Pilgrimage to the Tomb of Saint Thomas Aquinas
Saint Thomas Aquinas, one of the greatest Christian theologians and philosophers was born in 1225 in the Kingdom of Sicily, about 80 miles from the city of Rome. He started learning at Monte Cassino monastery, then studied at the University of Naples where he experienced a call to join the Dominican Order which he joined in the early 1240s. St Thomas later continued his studies at the University of Cologne and University of Paris with one of the most prominent minds of the time St. Albert the Great who prophetically said that St. Thomas’s “bellowing in doctrine will one day resound throughout the world”.

After completing his studies St. Thomas lived a life of a Dominican friar, while also teaching at universities, preaching at churches and writing in Cologne, Paris, Naples, Rome. He left numerous writings but two of his most important books are:
Summa contra Gentiles – explaining Christian faith and defending it against heresies;
Summa Theologiae – explaining the nature of God and created world, the nature of human action, theological and philosophical virtues, Christ and the sacraments; includes five proofs for the existence of God (original text here and “easy-to-read” explanation here).
Reading St. Thomas Aquinas can be difficult especially without a theological or philosophical background but many of his quotes can easily be understood and inspire reflection and spiritual growth. Here are some of them:
- For those with faith no evidence is necessary; for those without it, no evidence will suffice.
- To pretend angels do not exist because they are invisible is to believe we never sleep because we don’t see ourselves sleeping.
- Love takes up where knowledge leaves off.
- Man cannot live without joy; therefore when he is deprived of true spiritual joys it is necessary that he become addicted to carnal pleasures.
- When the devil is called the god of this world, it is not because he made it, but because we serve him with our worldliness.
- The things that we love tell us what we are.
- The celebration of the Holy Mass is as valuable as the death of Jesus on the cross.
- If the highest aim of a captain were to preserve his ship, he would keep it in port forever.
- What does it take to become a saint? Will it.
- Better to illuminate than merely to shine.
St. Thomas’s writings had an enormous influence for the development of Christian theology and philosophy over the centuries.
In the Catechism of the Catholic Church (the book that contains all major doctrines and teachings of the Catholic Church) St. Thomas Aquinas is quoted 61 times – second to only St. Augustine.
Pope Saint Pius V declared St. Thomas a Doctor of the Church – a saint who significantly contributed to the doctrine or theology of the Church (there are currently only 37 Doctors of the Catholic Church such as St. Ambrose, St. Anthony of Padua, St. Augustine, St. Catherine of Siena, St. Theresa of Avila, St. Therese of Lisieux). Pope St. Pius V called St. Thomas Aquinas “the most brilliant light of the Church”.

§ Data shown:
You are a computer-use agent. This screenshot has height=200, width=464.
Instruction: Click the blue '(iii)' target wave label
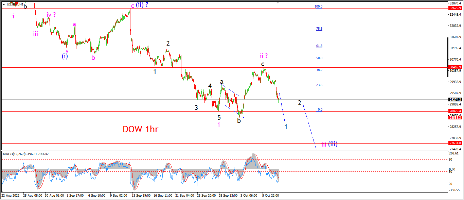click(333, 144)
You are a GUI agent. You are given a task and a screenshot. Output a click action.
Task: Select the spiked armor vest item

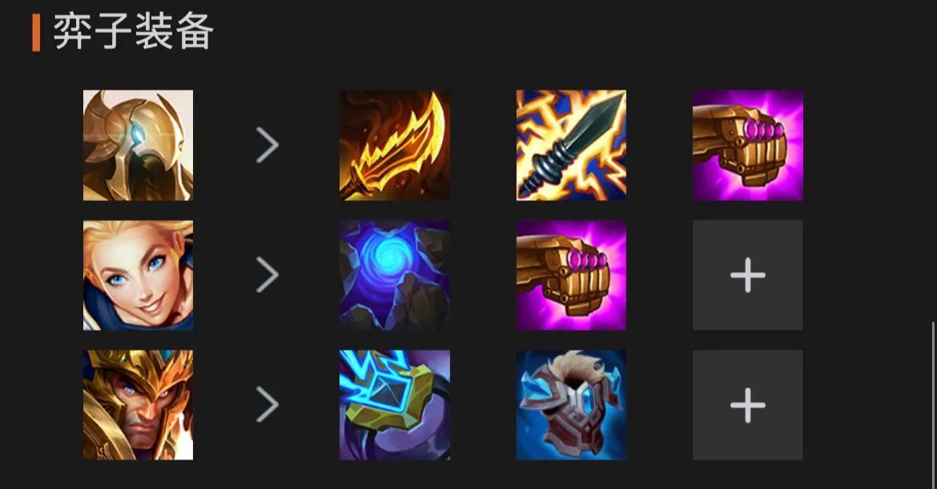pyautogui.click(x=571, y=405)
...
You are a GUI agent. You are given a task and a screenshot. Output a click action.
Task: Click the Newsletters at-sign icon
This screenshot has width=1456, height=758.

§ Directives:
A. Copy the passage about Saint Thomas Aquinas between "- The things" and "only St. Augustine.", inclusive.
B. According to the passage about Saint Thomas Aquinas, how many times is he quoted in the Catechism of the Catholic Church?
C. Continue the passage about Saint Thomas Aquinas from its final sentence.
The records have no connection to the passage about Saint Thomas Aquinas.

§ Written answers:
A.
- The things that we love tell us what we are.
- The celebration of the Holy Mass is as valuable as the death of Jesus on the cross.
- If the highest aim of a captain were to preserve his ship, he would keep it in port forever.
- What does it take to become a saint? Will it.
- Better to illuminate than merely to shine.
St. Thomas’s writings had an enormous influence for the development of Christian theology and philosophy over the centuries.
In the Catechism of the Catholic Church (the book that contains all major doctrines and teachings of the Catholic Church) St. Thomas Aquinas is quoted 61 times – second to only St. Augustine.

B. 61 times

C.
Pope Saint John Paul II called St. Thomas Aquinas a “model of the right way to do theology” and “an authentic model for all who seek the truth. In his thinking the demands of reason and the power of faith found the most elevated synthesis ever attained by human thought”.
Pope Benedict XVI expanded: “Thomas Aquinas showed there is a natural harmony between Christian faith and reason. And this was the great work of Thomas, who in that moment of encounter between two cultures – that moment in which it seemed that faith should surrender before reason – showed that they go together, that what seemed to be reason incompatible with faith was not reason, and what seemed to be faith was not faith, in so far as it was opposed to true rationality; thus he created a new synthesis, which shaped the culture of the following centuries”.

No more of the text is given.